I can think of two possibilities for why Android apps are more likely to be $0. One was an expectation of free apps arising from early attempts to reach Android Market (now Google Play Store) users in countries where Google had not yet deployed Checkout (now Wallet). Another is that perhaps fewer small-time Android developers feel the need to recoup the minuscule costs of starting out with Android development, compared to iOS which costs $650 (if your primary computer happens to be something other than a Mac) plus $99 per year. True, this cost is a rounding error to a full-time developer at an established company, but it isn't to a hobbyist.
Money per download isn't the whole story. As the Forbes article points out: "there is much work to be done to increase monetization of free apps. And that may be the next growth opportunity for any developer as it presents an opportunity that is substantially larger than the existing one." While trying to project their brands in countries whose Android Market had no payment method, Android application developers learned to use other revenue sources such as advertising. Are there statistics on paid downloads plus ads for Android compared to paid downloads plus ads for iOS?
Also, using a smartphone as a Wi-Fi diagnostics tool is pretty niche.
It's a niche that Apple has made a business decision not to serve, and it's not the only such niche.

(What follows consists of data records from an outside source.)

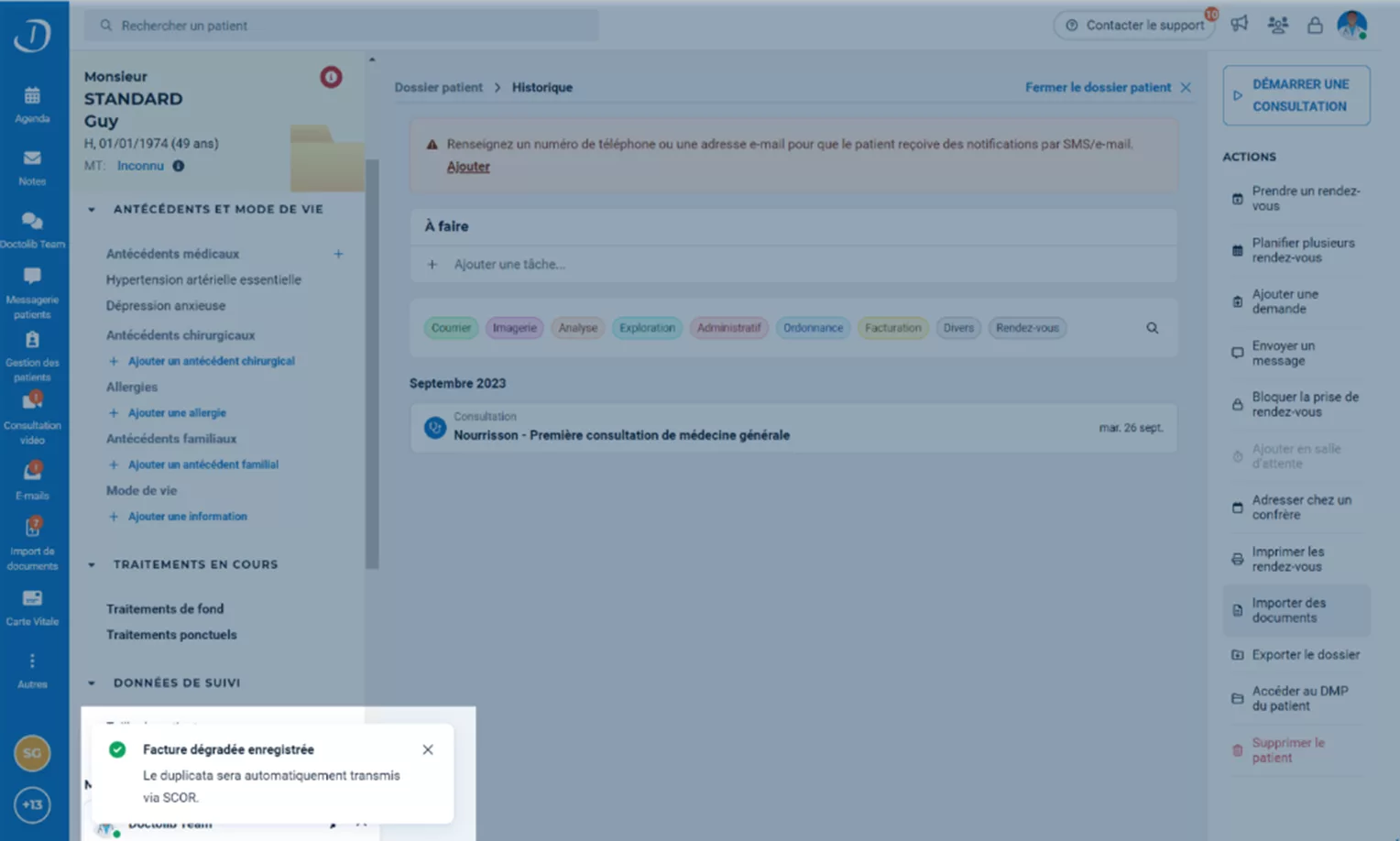Click Démarrer une consultation button
Viewport: 1400px width, 841px height.
pyautogui.click(x=1296, y=95)
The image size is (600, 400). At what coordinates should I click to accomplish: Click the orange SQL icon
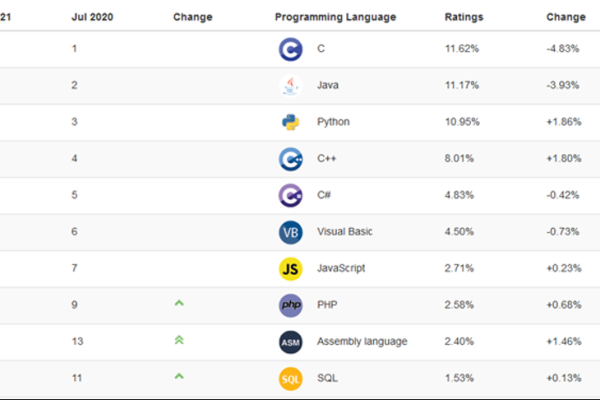tap(291, 378)
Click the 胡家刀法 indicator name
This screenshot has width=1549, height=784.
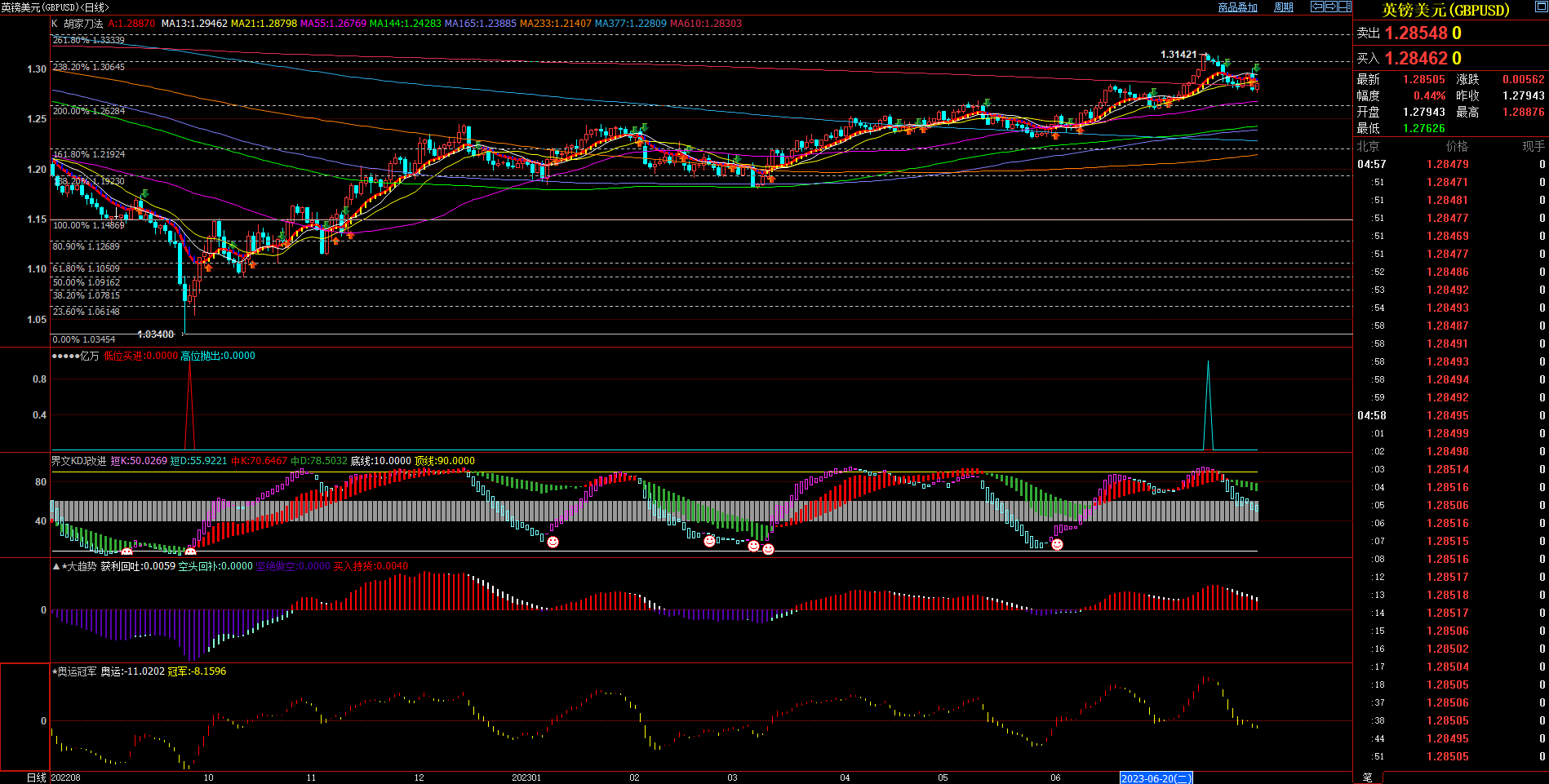coord(83,24)
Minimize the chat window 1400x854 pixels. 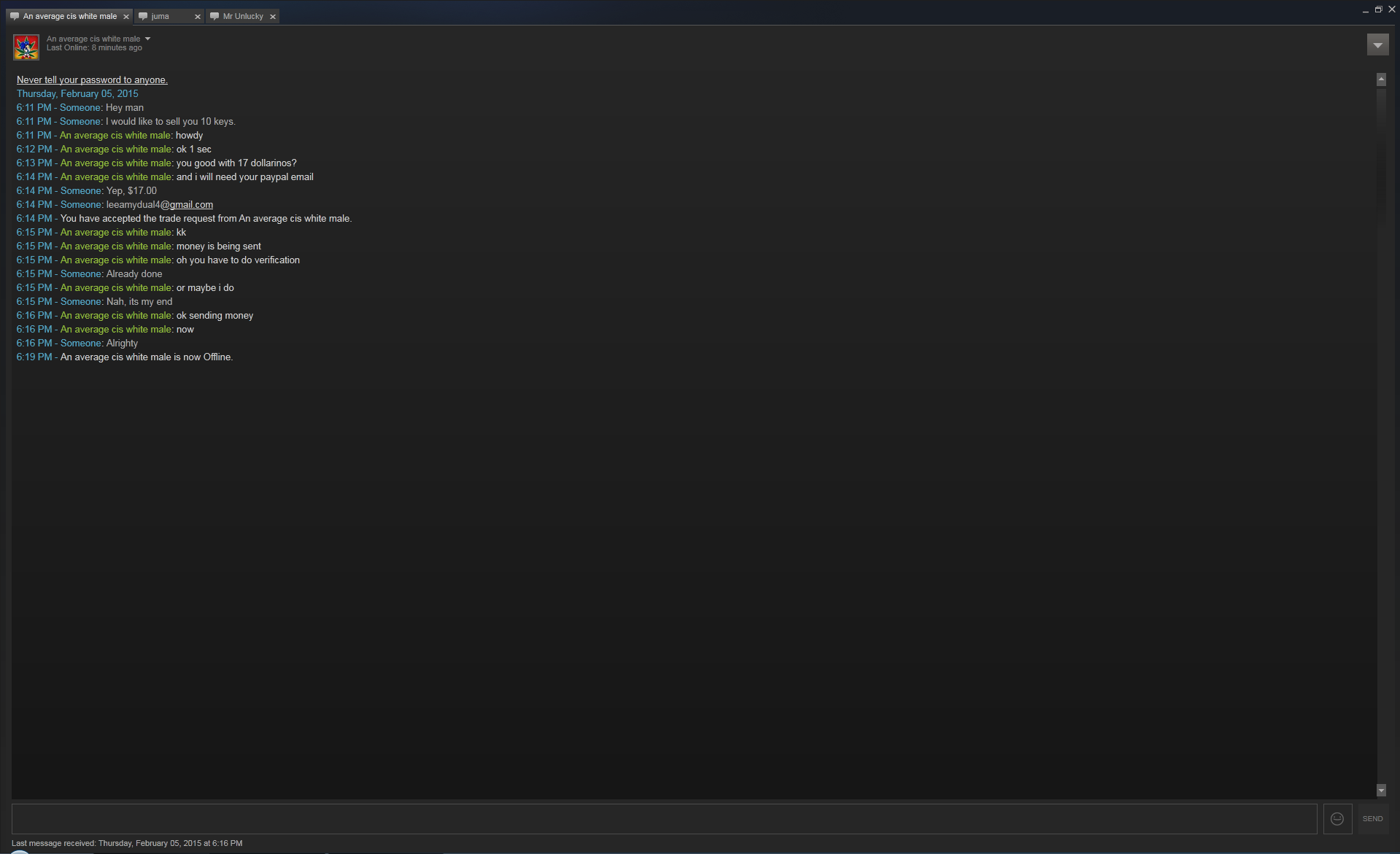[x=1365, y=11]
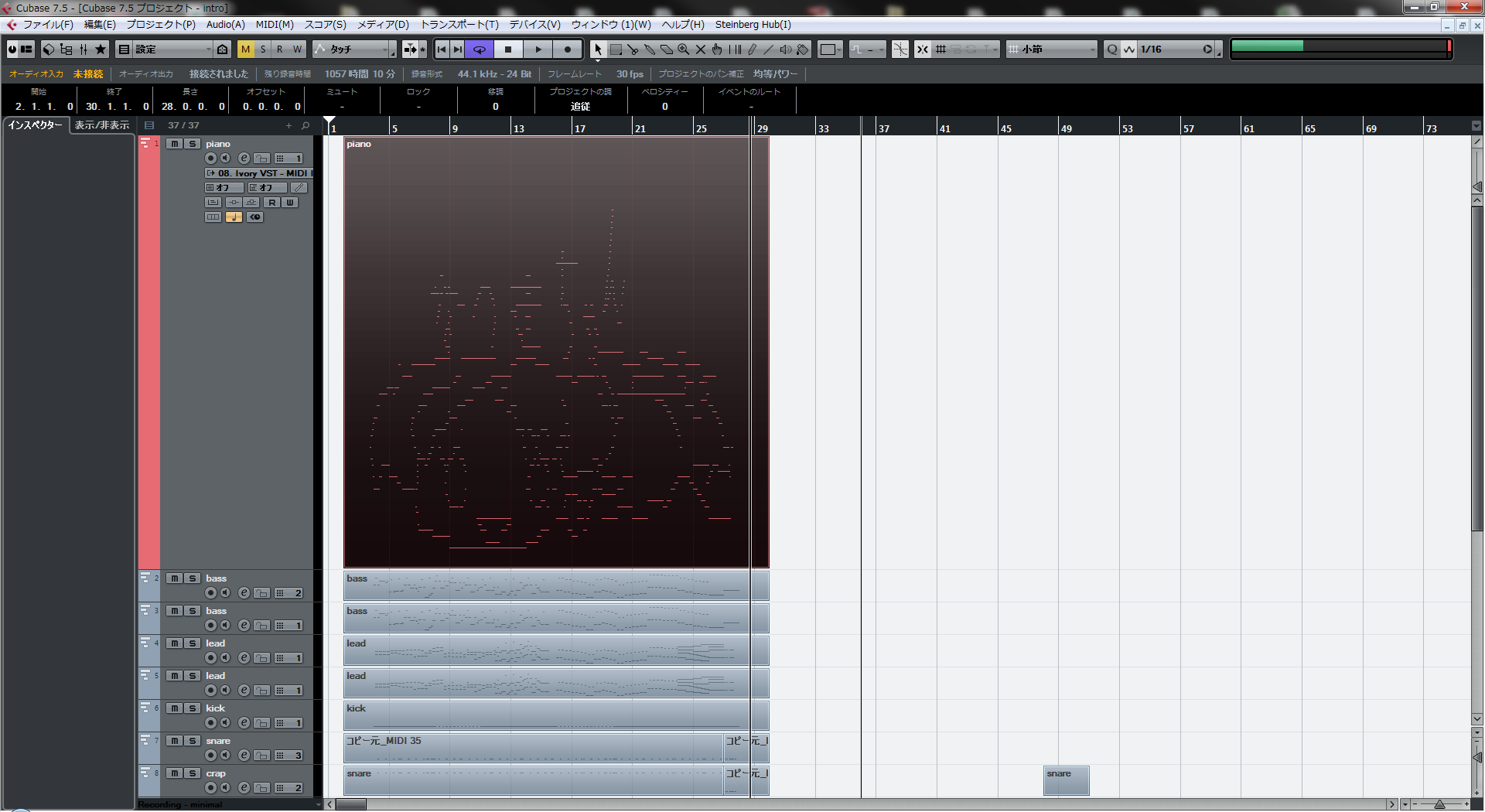Open the MIDI(M) menu

(x=275, y=25)
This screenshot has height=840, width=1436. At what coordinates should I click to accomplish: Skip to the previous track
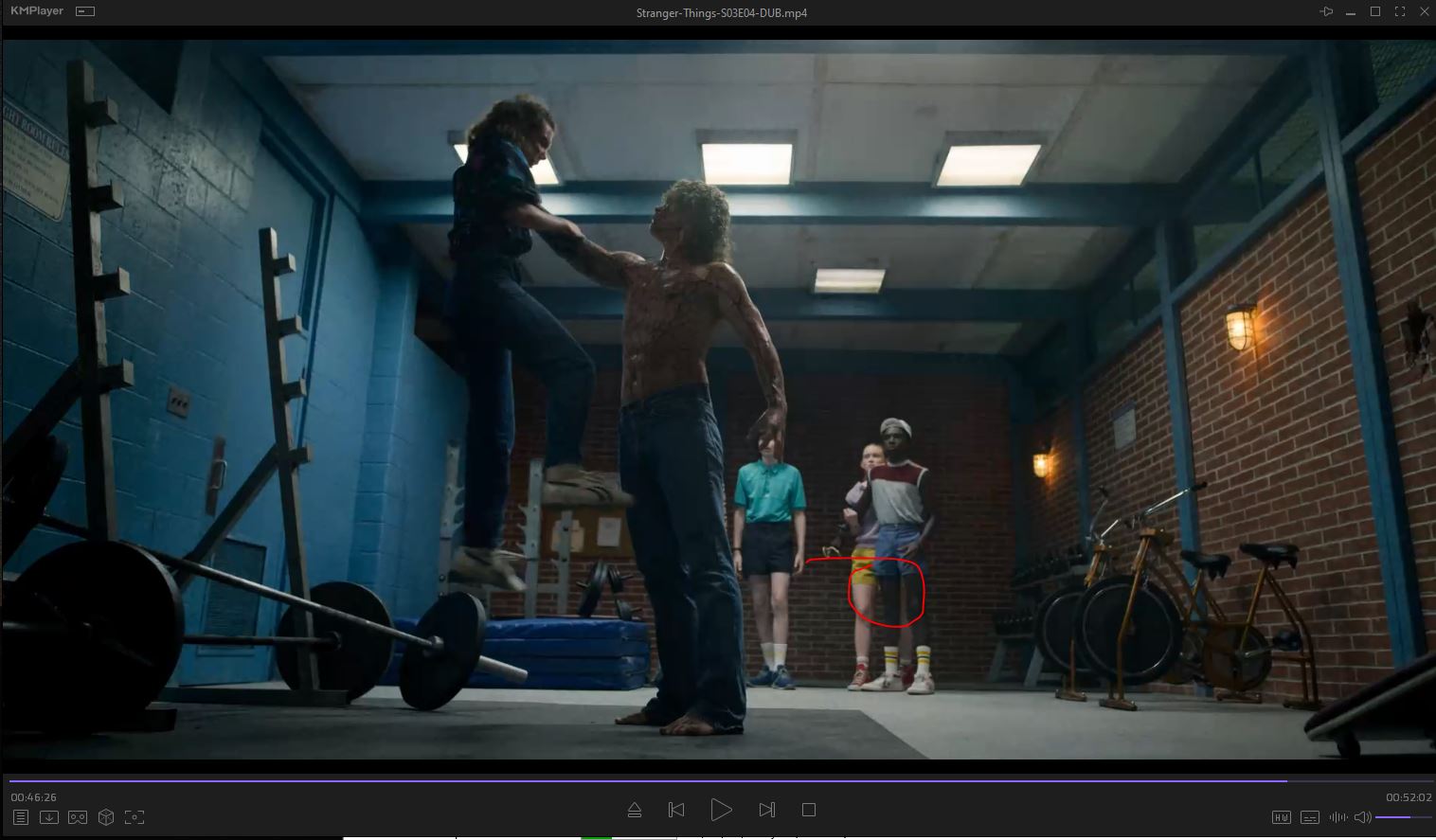click(x=676, y=810)
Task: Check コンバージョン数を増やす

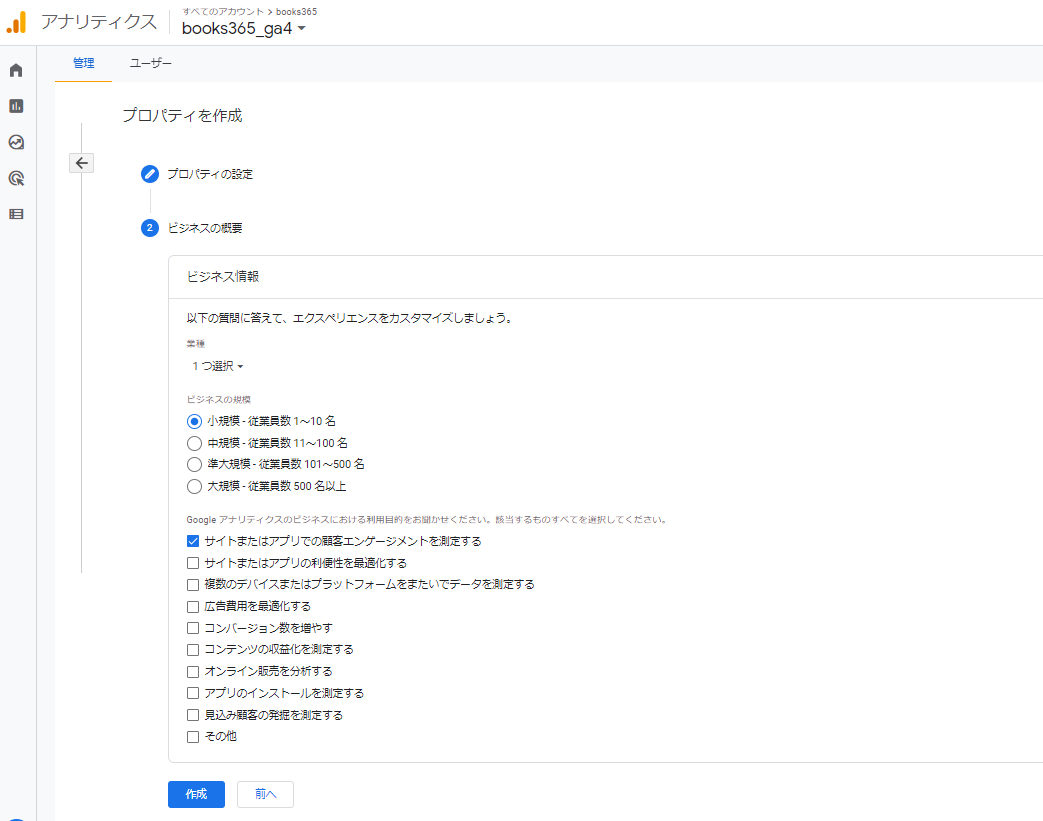Action: coord(192,627)
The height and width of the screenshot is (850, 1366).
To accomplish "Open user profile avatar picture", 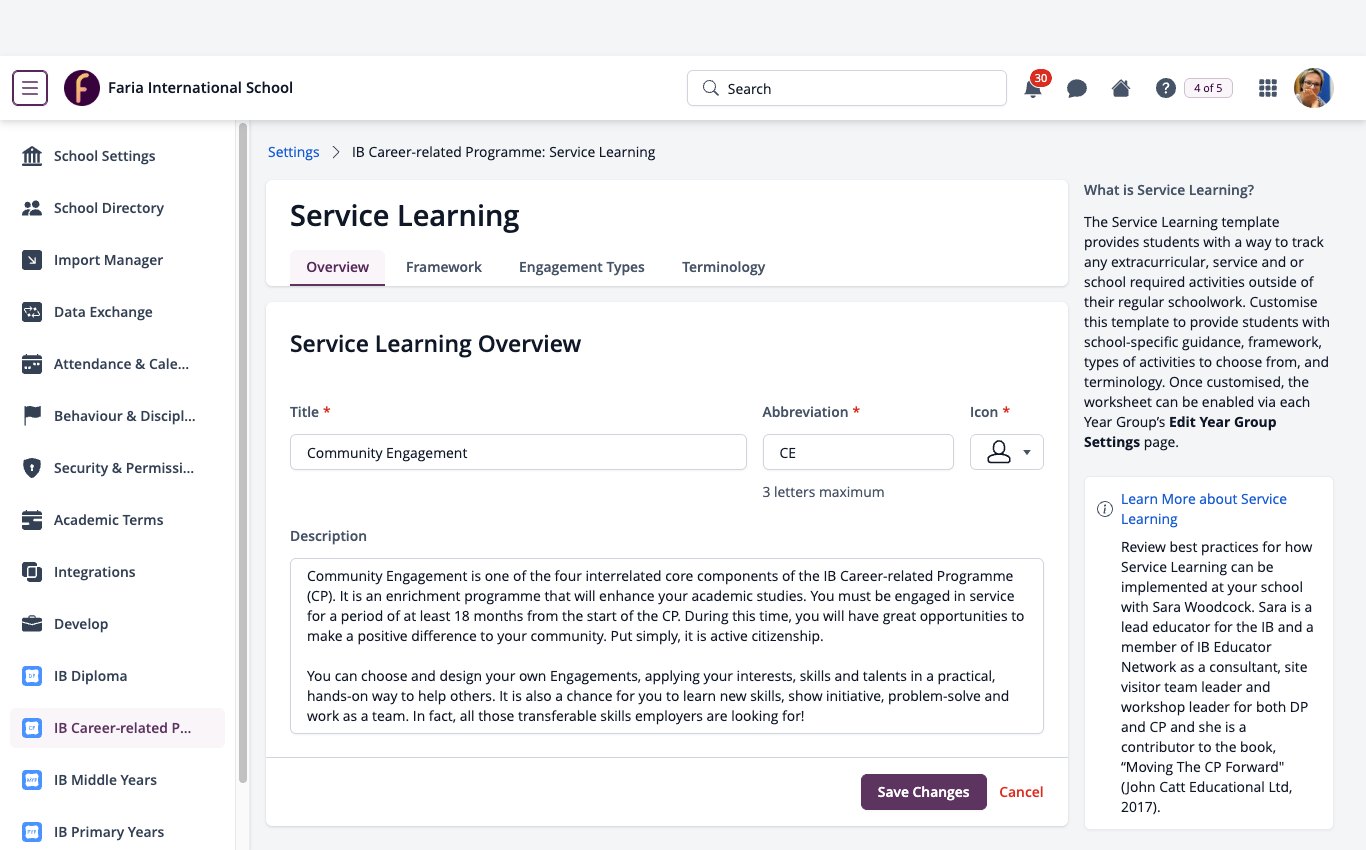I will [1314, 88].
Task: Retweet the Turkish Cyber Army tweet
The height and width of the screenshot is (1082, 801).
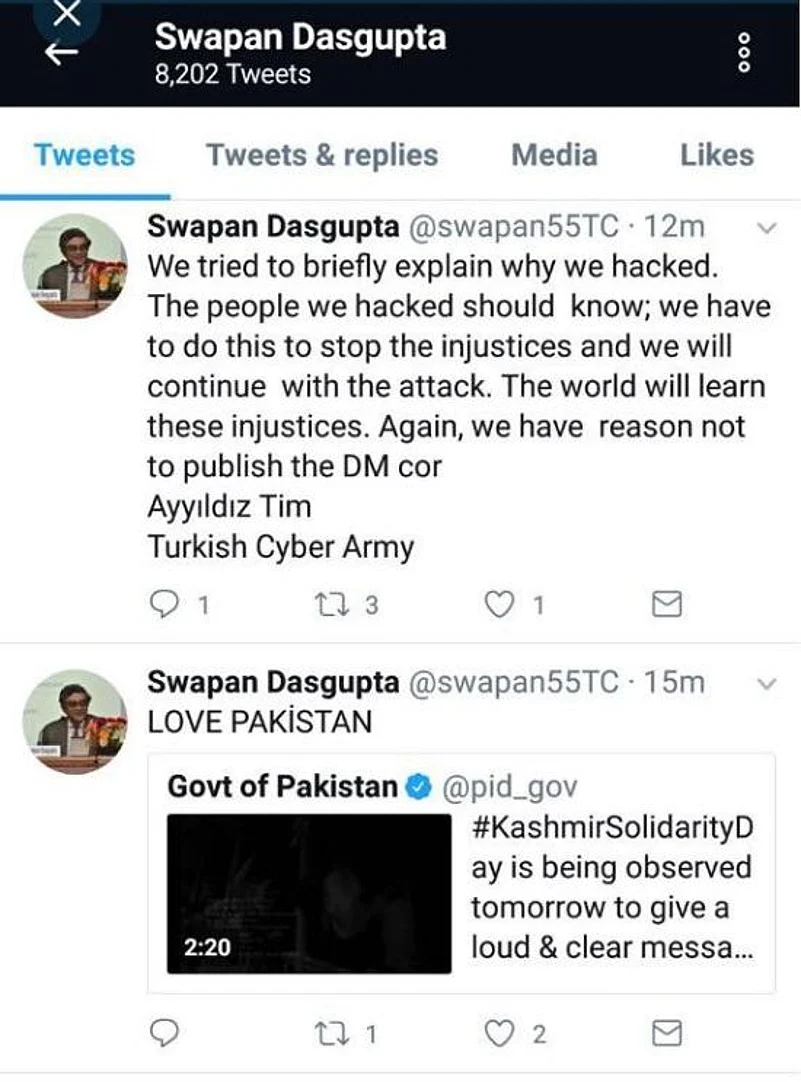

it has all the basic functionalities a smartphone needs
Until your functionality needs end up growing to encompassing one of the forbidden categories.
I don't see the point of programming on a smartphone.
That item is probably more relevant to the iPad than to the iPhone.
A month seems like a reasonable minimum period for a subscription.
If a Blockbuster store (back when it still existed) couldn't offer movies and console games for rental for periods shorter than a month, how could it keep enough stock in front of customers to stay in business?
forceful proselytization
I'm having trouble understanding what you mean by forceful.
In short, none of these look like things I'd do on a mobile device.
From the page: "Fans of these iProducts defend Apple's practices, claiming that almost nobody demands the functionality that the Guidelines ban. Even if this is true of each individual item, there are still a lot of people who want one or more items on the list as a whole." Someone might start by choosing iOS, thinking the same way you do, and then his needs grow to include forbidden functionality. That would require buying an Android tablet and a tethering plan to connect the Android tablet to the Internet.
I'm just speaking from the average consumer's point of view.
The problem here is the word "consumer". If a device is capable only of "consumption", or viewing works created by others, it encourages people to remain "consumers" as opposed to hobbyist authors.
Apple requires anyone who wants to run self-signed software on an iPod touch, iPhone, or iPad to pay a recurring fee of $99 per year for the iOS Developer Program.